The majority of the 100,000 Americans who suffer from Sickle Cell Disease, an inherited blood disorder, are diagnosed at birth. Patients with Sickle Cell Disease (SCD) grow up spending far too much time in hospitals and emergency rooms, debilitated by the severe pain that typifies the disease. Newly approved drugs, like crizanlizumab a monoclonal antibody medication that reduces pain crises from reduced blood flow caused by SCD, are helping. Patient pain is much easier to manage at home and patients find they can once again participate in their daily family and work activities. Patients who respond may not be in the hospital again for years, which is a stark contrast to 45 years ago when children with SCD usually died from infections before age five.
That statistic dramatically improved after two innovations in the 1980s and 1990s: daily doses of penicillin for young children with SCD, and vaccination against pneumococcus. However, people still die prematurely—between 45 and 55 in the United States, decades short of normal life expectancy. Several other drugs, like crizanlizumab, are available to help patients with SCD manage their pain. And although the only current cure for SCD is a bone marrow transplant from a sibling who is also a complete genetic match, other curative innovations are on the horizon.
Contributing to those advances in care is Cecelia Calhoun, MD, MPHS, MBA, Assistant Professor of Medicine and of Pediatrics, and Director of Smilow Cancer Hospital’s Sickle Cell Program. The program is designed to benefit pediatric, young adult, and adult patients in need of consistent services and a streamlined approach to the care of this often-misunderstood disease. There are about 200 adults and 200 children being seen through the program, and inconsistent episodic care in the emergency department (ED) or hospital has been replaced with long-term outpatient care. The programs are staffed with advanced practice professionals experienced in the care of patients with SCD and opioid use, and ED visits and hospitalizations have been reduced dramatically. To help manage the social and psychological issues that accompany an incurable disease and constant pain, both programs include access to social workers and a psychiatrist.

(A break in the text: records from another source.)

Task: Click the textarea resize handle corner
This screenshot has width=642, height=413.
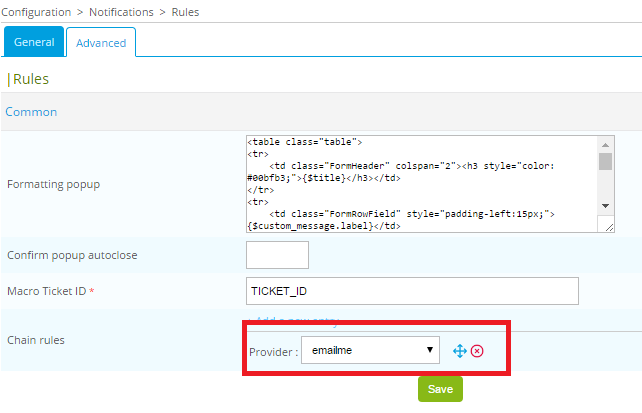Action: pyautogui.click(x=608, y=227)
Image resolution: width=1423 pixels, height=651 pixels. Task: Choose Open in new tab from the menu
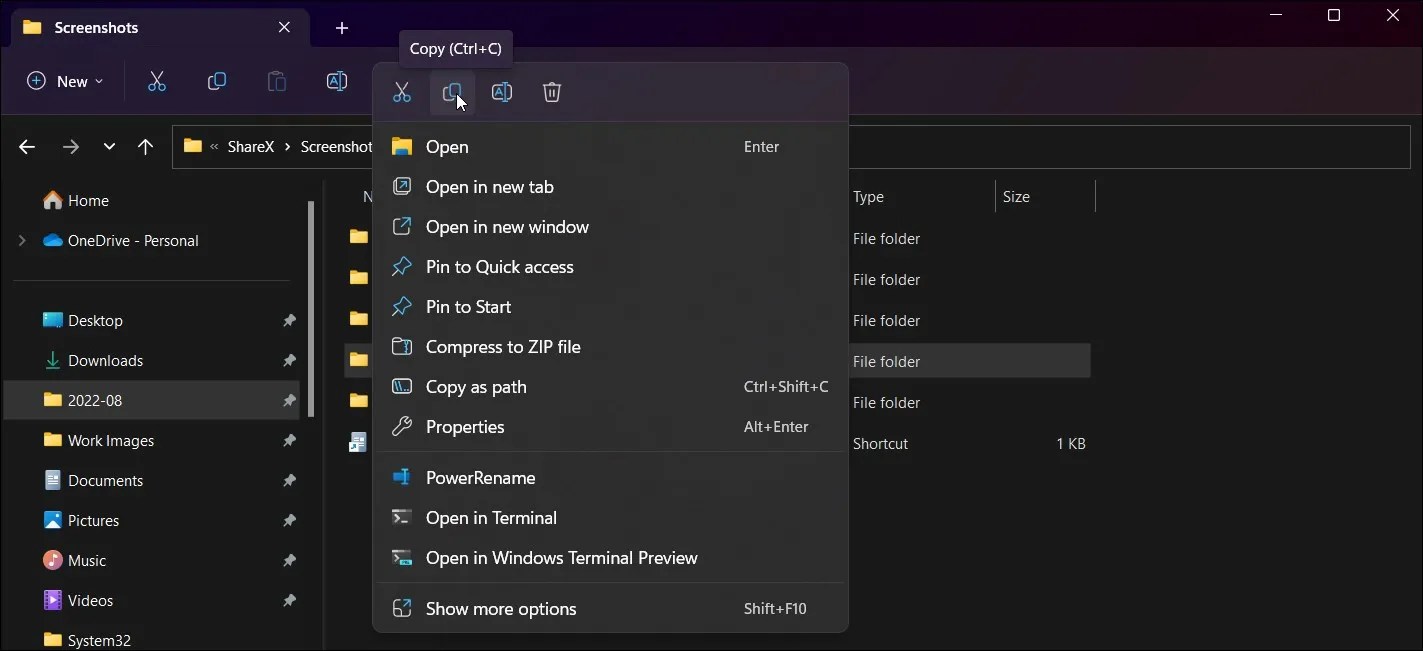point(490,186)
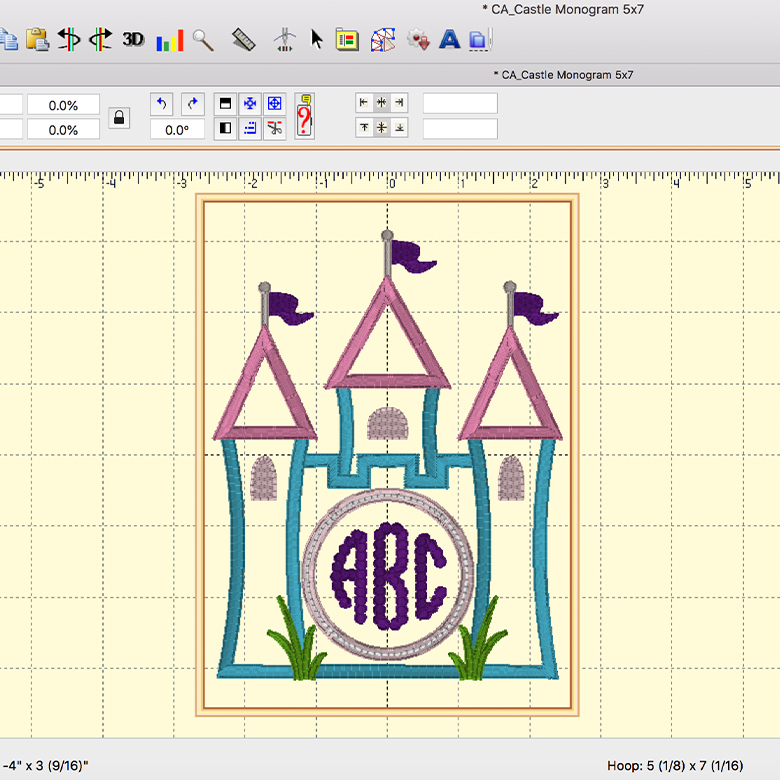
Task: Align selection to bottom edge
Action: coord(398,128)
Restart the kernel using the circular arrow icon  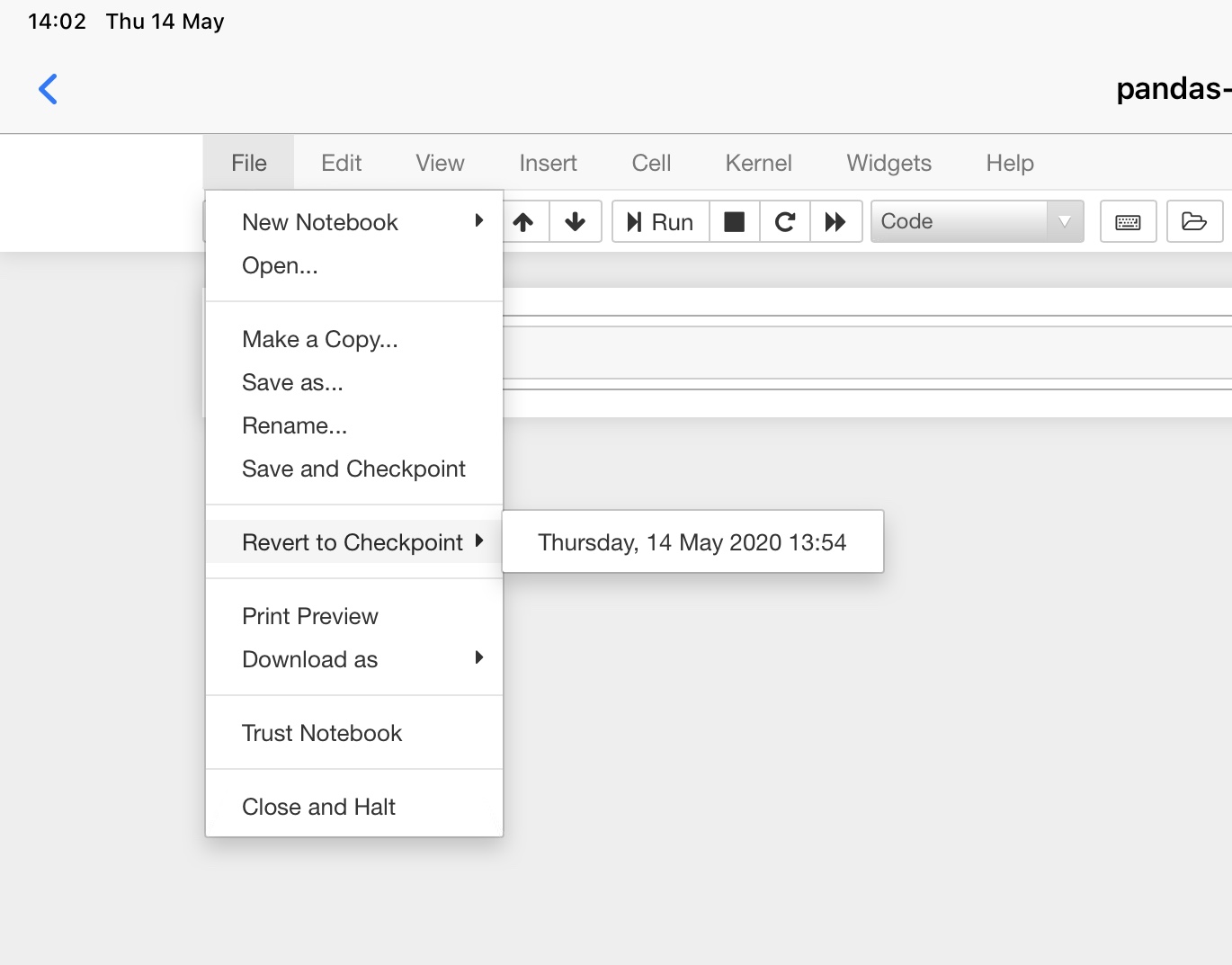pyautogui.click(x=784, y=221)
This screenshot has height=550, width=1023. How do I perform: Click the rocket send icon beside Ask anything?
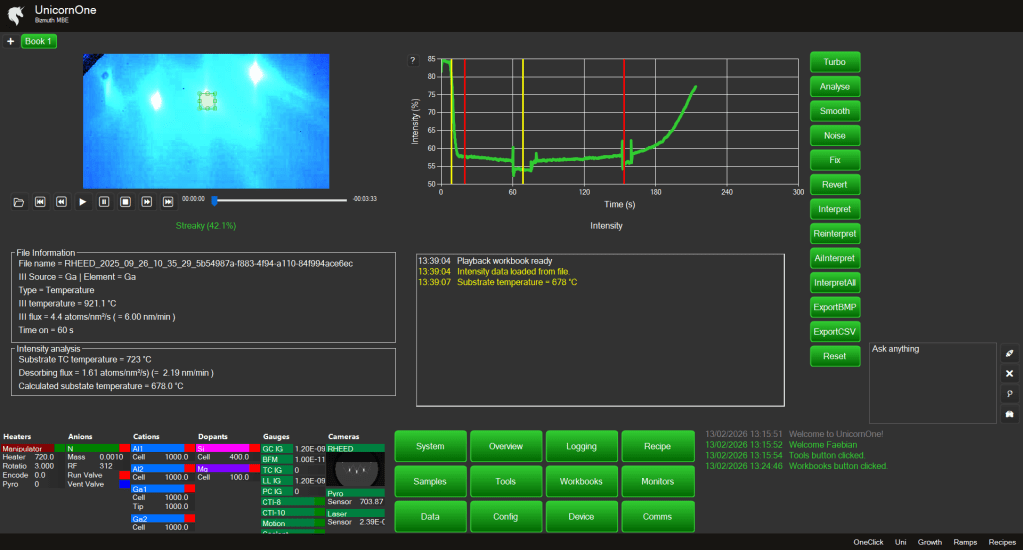(1009, 354)
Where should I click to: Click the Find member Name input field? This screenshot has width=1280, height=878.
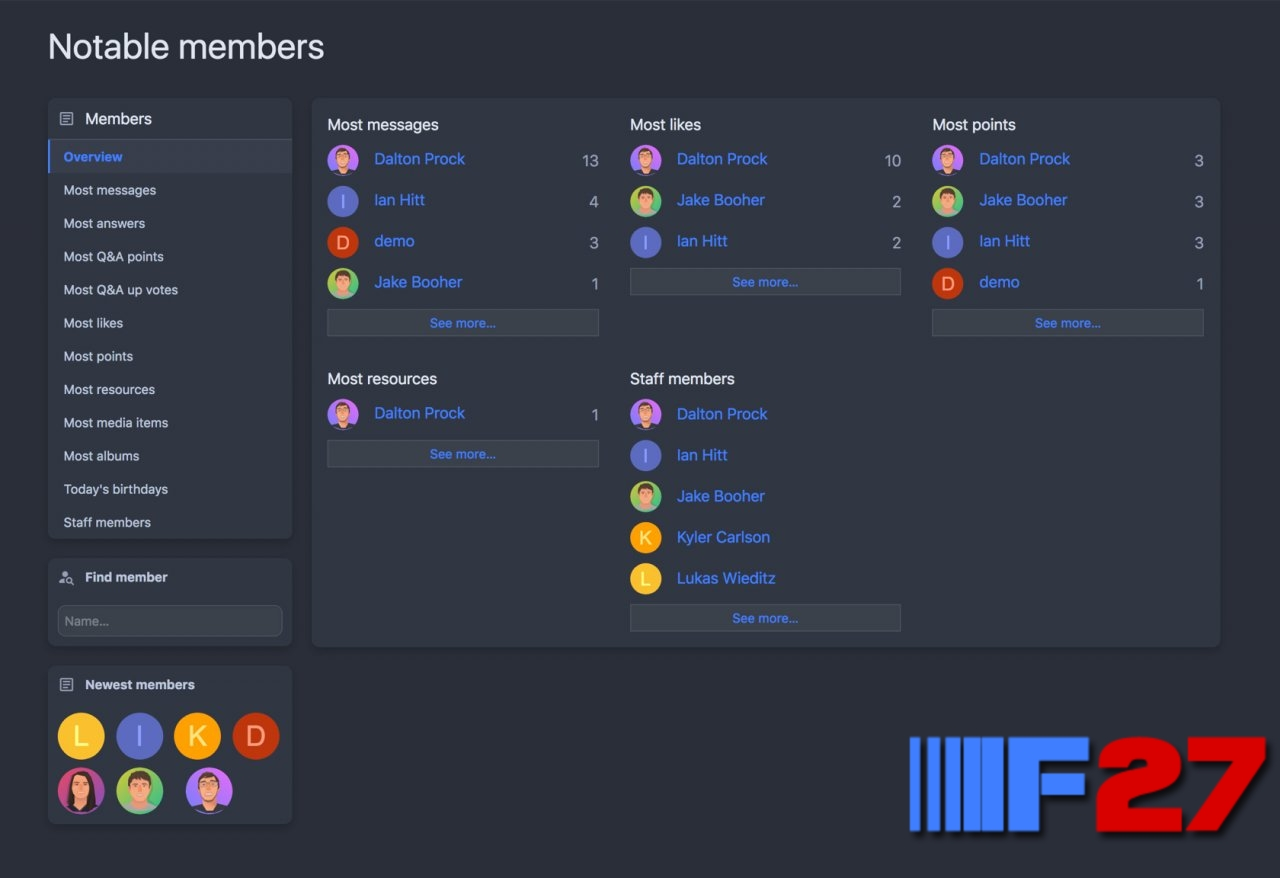pos(170,621)
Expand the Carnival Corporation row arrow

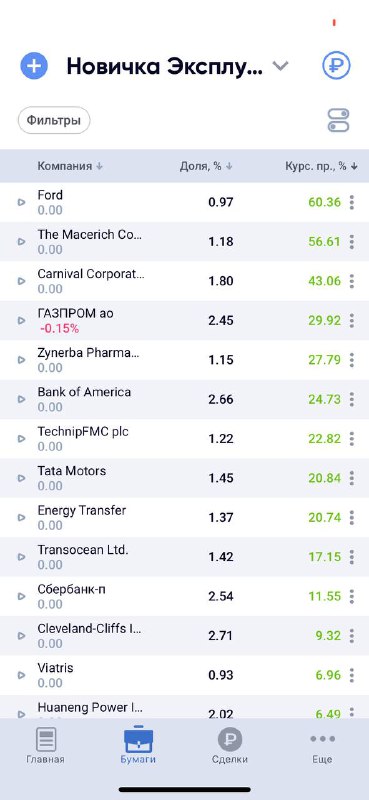point(21,281)
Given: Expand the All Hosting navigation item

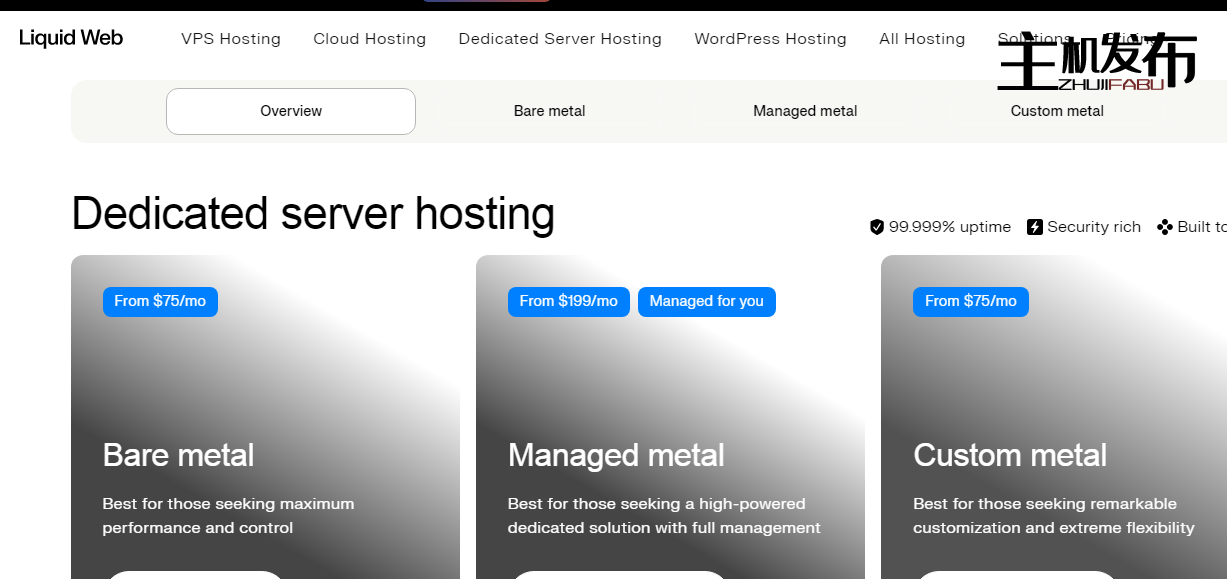Looking at the screenshot, I should coord(922,39).
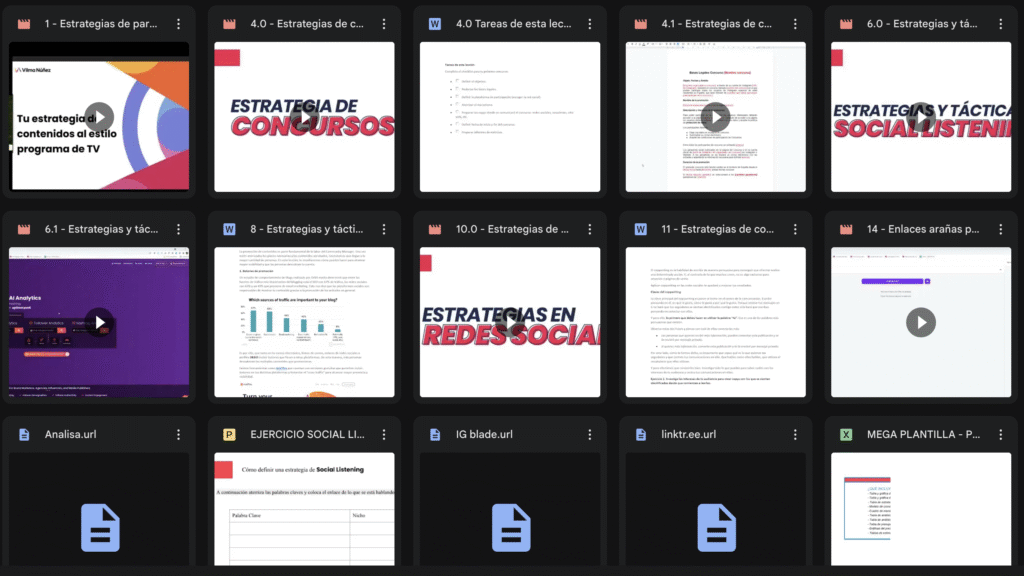
Task: Open the three-dot menu for linktr.ee.url
Action: (793, 435)
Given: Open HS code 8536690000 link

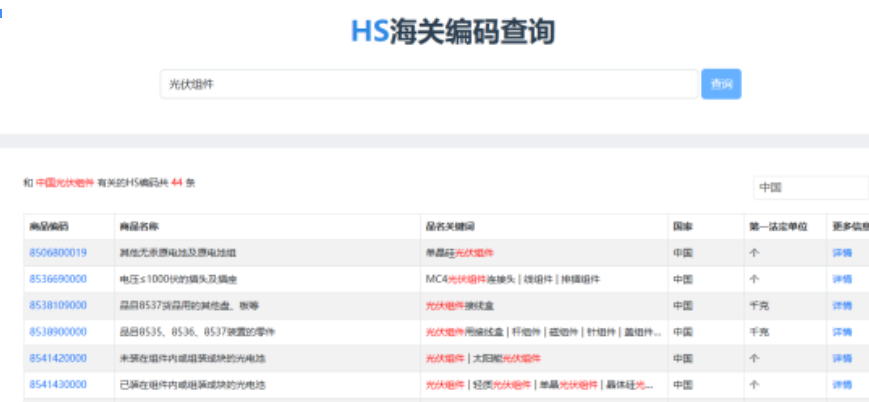Looking at the screenshot, I should (x=58, y=279).
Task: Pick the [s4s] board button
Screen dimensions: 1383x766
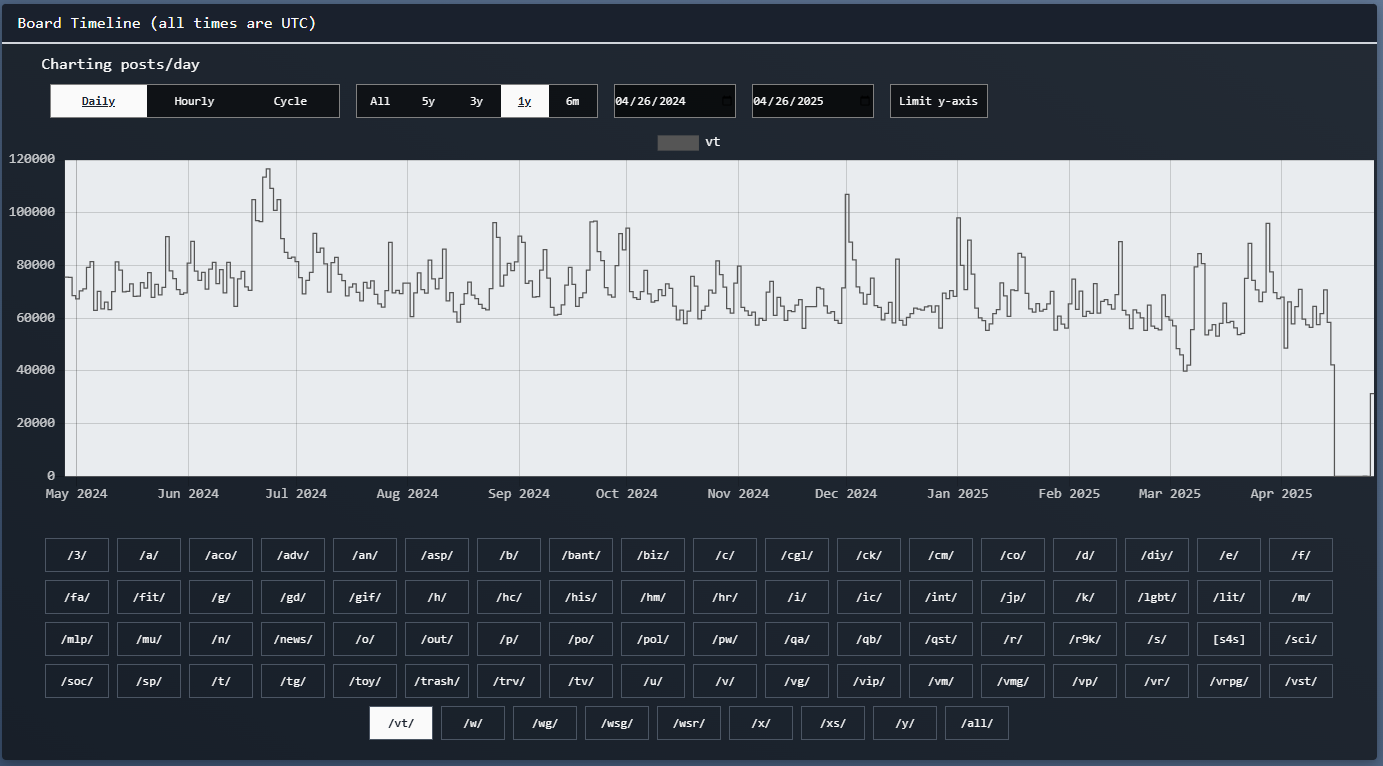Action: point(1229,639)
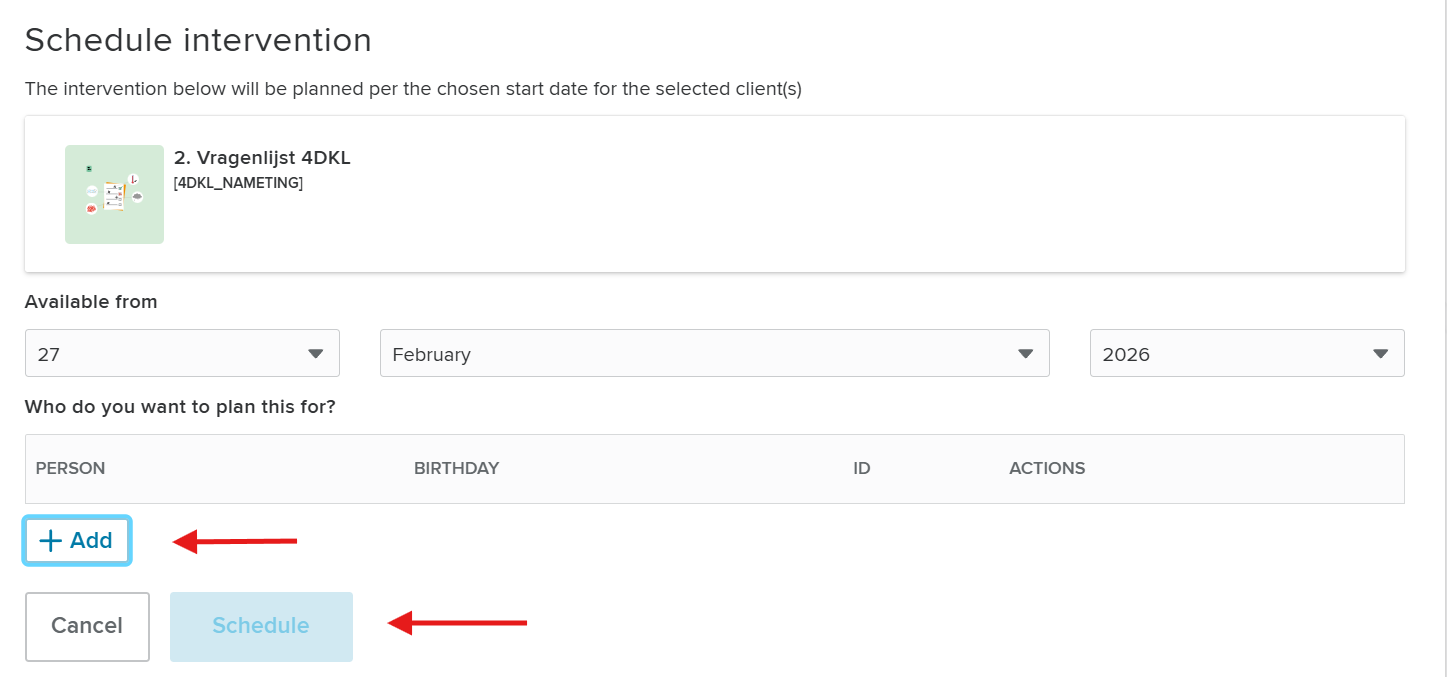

“Sickle Cell Disease is relatively rare, so providers encounter it infrequently and clinics dedicated to it are uncommon,” said Dr. Calhoun who joined Yale a year ago. “Part of the gift of being here is that people are really excited about ensuring our hospital is welcoming to patients with sickle cell disease.” The main symptom of SCD is pain, both chronic and acute, and the best treatment is opioids, typically administered in an emergency department. Inevitably, a small percentage of patients become addicted, which has led to unjust stigmatization of the disease.
The misunderstandings are exacerbated by two related issues—race and poverty. In the United States, most patients are Black; most are also poor. The consequences are discrimination and poor access to healthcare. At Smilow, 80 percent of SCD patients are on Medicaid, a reimbursement category avoided by many healthcare institutions. Dedicated care for younger patients diagnosed with SCD hopes to intervene early in care, before patients become overwhelmed or lost within the healthcare system.
“Many patients avoid the hospital, afraid they will be labeled as drug-seekers, even though their pain is very real and intense,” said Dr. Calhoun. “Taking responsibility for one’s healthcare is challenging for any young adult, without the added complication of a chronic disease. We need to get them excited about their future while they’re young. They can have a full life. We can’t control things outside of the hospital, but we can reach out and wrap our arms around them to help them through those things at a pivotal time. It’s a life’s work for me.”
A large part of Dr. Calhoun’s role is to help smoothly transition adolescent patients into the adult care setting. Her research efforts are focused on the relationship between health literacy, self-management, and cognition in adolescent and young adult patients. Dr. Calhoun is confident that the personal relationships built between Yale’s SCD providers and patients have formed the trust necessary to enroll participants in trials, which is critical to advancing care for these patients. She wants to expand that relationship into the community, to educate people about SCD.
“Awareness is such a critical part of making things better,” she said, “especially for young people trying to fit in, get jobs, or apply for college. As we get new therapies and we learn how to treat sickle cell better, it’s important for them to be able to say, ‘Yeah, I have sickle cell disease and sometimes I have bad pain but I’m still able to do what I want.’ How empowering is that? It’s not an overnight thing. It takes a consistent and continuous investment, but it has tremendous returns. When you can help people stay alive, what better return is there?”